O artista denunciou através de suas roupas uma triste e absurda realidade: o Brasil é o primeiro colocado no ranking das nações que mais matam travestis e transexuais no mundo, de acordo com uma pesquisa da organização não governamental (ONG) Transgender Europe (TGEU), rede europeia de organizações que apoiam os direitos da população transgênero. Ao todo, entre 2008 e 2014, foram registradas mais de 604 mortes no país.
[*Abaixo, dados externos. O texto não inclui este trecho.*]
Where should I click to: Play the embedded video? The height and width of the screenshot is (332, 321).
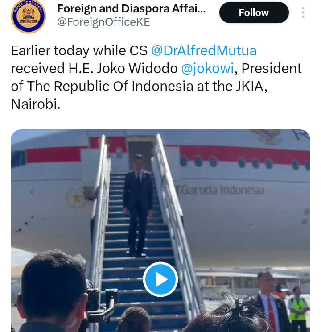[161, 279]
A seleção das modelos foi feita através das redes sociais, no qual o produtor Fernando Valiengo ficou responsável pelo casting. De mulheres operadas a travestis, o anúncio da escalação era anônimo e contou com a participação da cearense Valentina Sampaio, escalada para desfilar anteriormente para a marca La Garçonne, e da top mineira Carol Marra, que declarou:
"Ronaldo deu voz a quem não tem voz, deu visibilidade a pessoas que são invisíveis. Todas as modelos do desfile eram trans e puderam contar uma história independente do seu gênereo, afinal a genitália estava tampada. Então elas mostraram uma roupa com beleza, feminilidade e dignidade, como quaquer outra modelo faz. Foi muito lindo".
O estilista é conhecido por sempre polemizar e questionar comportamentos em suas criações. Em 2009, por exemplo, ele colocou idosos na passarela de sua coleção inspirada na peça Giz, da companhia de teatro Giramundo, de acordo com o jornal Folha de S. Paulo.
Na última segunda-feira (24), a marca LAB Fantasma também emocionou o público na sua estreia na SPFW, ao encerrar o segundo dia colocando na passarela modelos negros e plus size.